== STATED TASK A ==
Rewrite the records as a Markdown table with the columns Row and Record line. Start with the line containing "Tick the securityhub-validator-findings", go through the line containing "point(32,265)", and leave out blank lines.

○ ○ ○

Re: SQL*ReportWriter order by clause (PLEASE HELP)

From: Michael Friedman <mfriedma_at_uucp>
Date: Mon, 28 Sep 1992 02:35:22 GMT
Message-ID: <1992Sep28.023522.15396_at_oracle.us.oracle.com>


In article <1992Sep25.181346.2835_at_deepthought.uucp> Neil Greene <deepthought!neil_at_ms.uky.edu> writes:
>In article <1992Sep25.170736.2535_at_deepthought.uucp> Neil Greene
><deepthought!neil_at_ms.uky.edu> writes:
>> I have an oracle database with approximately 500,000+ records consisting
>> of lname, fname, mname, ss, birthdate.
 

>> I would like to sort these records in lname, fname order. However,
>> sorting this many records in this fashion seems to take forever. Closer
>> magnitude of non-existant.
 

>> Is there some way I may better optimize the use of indexes?

○ ○ ○

== STATED TASK B ==
Give the part of the Usenet post that starts with "From: Michael Friedman" and goes through "mname, ss, birthdate.", changing "birthdate" to "date of birth".

○ ○ ○

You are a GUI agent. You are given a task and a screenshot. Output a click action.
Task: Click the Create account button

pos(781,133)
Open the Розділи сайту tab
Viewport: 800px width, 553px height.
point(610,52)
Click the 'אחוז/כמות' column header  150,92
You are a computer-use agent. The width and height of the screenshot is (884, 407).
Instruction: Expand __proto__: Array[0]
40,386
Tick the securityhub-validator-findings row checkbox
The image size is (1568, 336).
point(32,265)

○ ○ ○

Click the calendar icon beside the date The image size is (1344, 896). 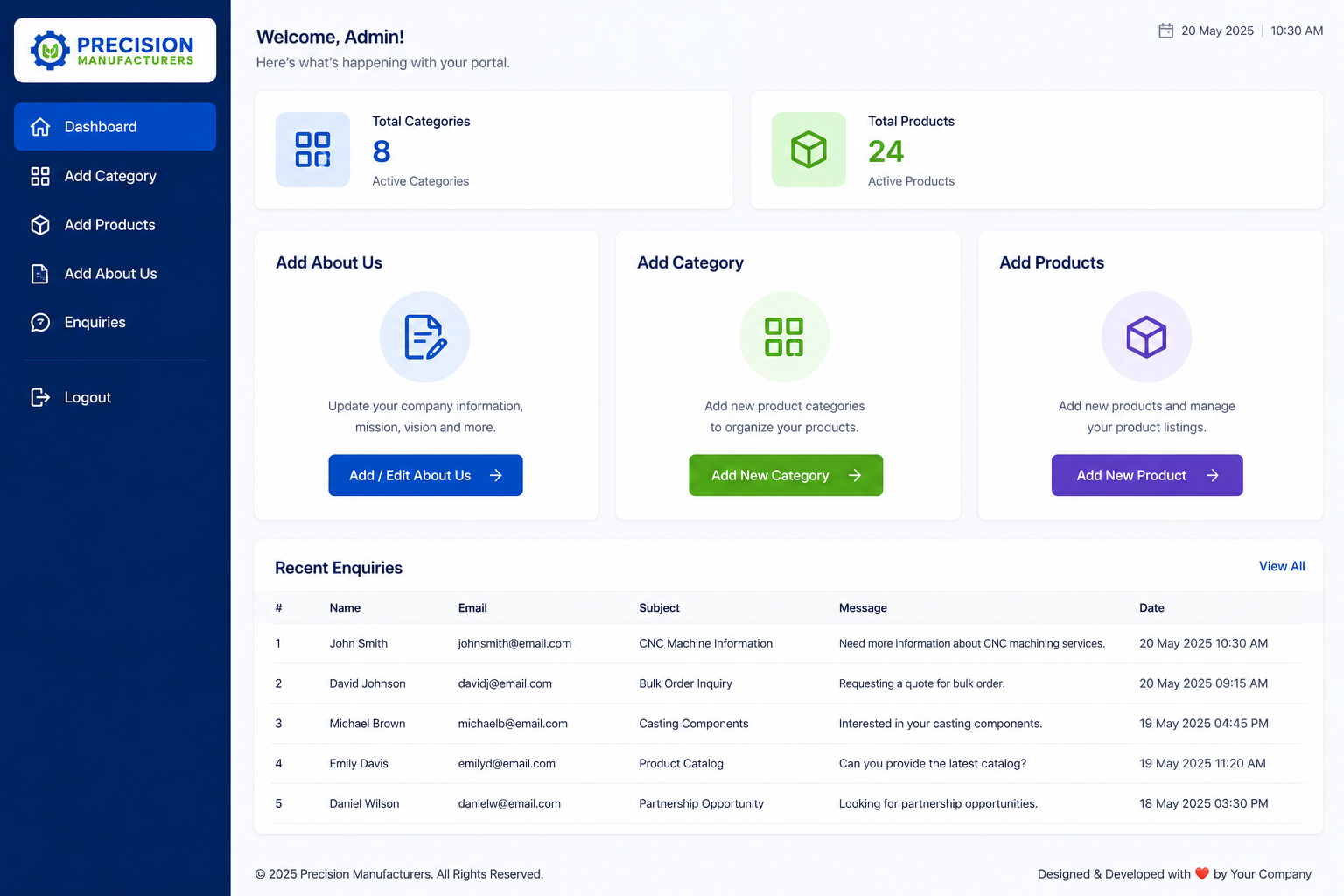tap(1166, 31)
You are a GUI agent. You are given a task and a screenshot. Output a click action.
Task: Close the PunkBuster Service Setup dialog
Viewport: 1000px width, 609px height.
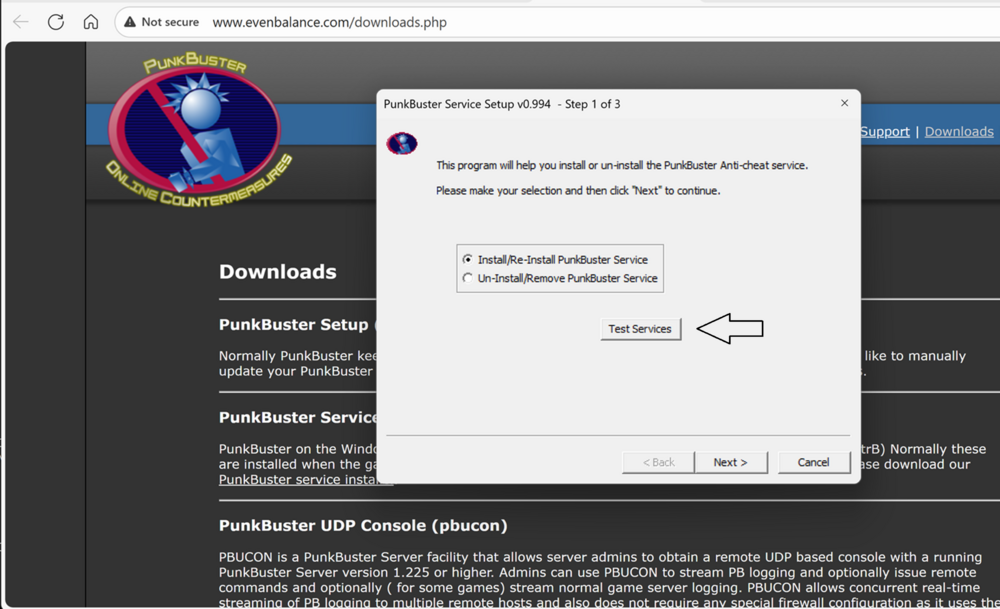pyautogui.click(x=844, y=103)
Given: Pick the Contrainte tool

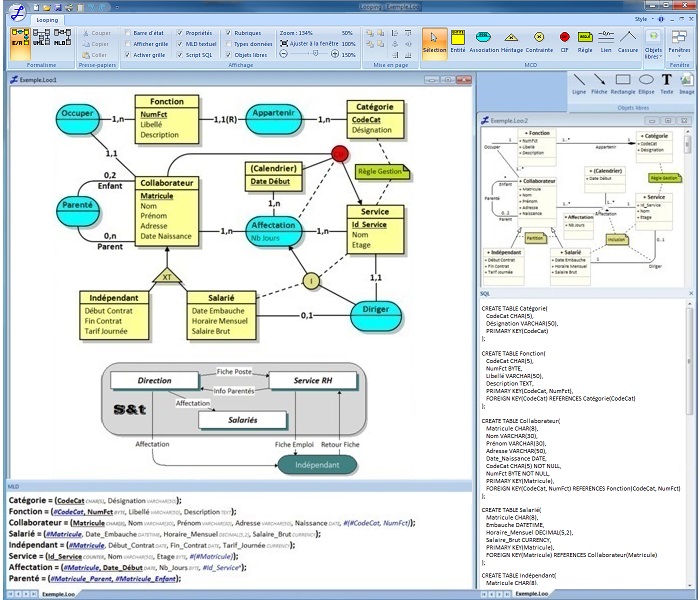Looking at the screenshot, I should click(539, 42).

○ ○ ○

== EXPECTED OUTPUT A ==
| Row | Record line |
|---|---|
| 1 | Tick the securityhub-validator-findings row checkbox |
| 2 | The image size is (1568, 336). |
| 3 | point(32,265) |

== EXPECTED OUTPUT B ==
From: Michael Friedman <mfriedma_at_uucp>
Date: Mon, 28 Sep 1992 02:35:22 GMT
Message-ID: <1992Sep28.023522.15396_at_oracle.us.oracle.com>


In article <1992Sep25.181346.2835_at_deepthought.uucp> Neil Greene <deepthought!neil_at_ms.uky.edu> writes:
>In article <1992Sep25.170736.2535_at_deepthought.uucp> Neil Greene
><deepthought!neil_at_ms.uky.edu> writes:
>> I have an oracle database with approximately 500,000+ records consisting
>> of lname, fname, mname, ss, date of birth.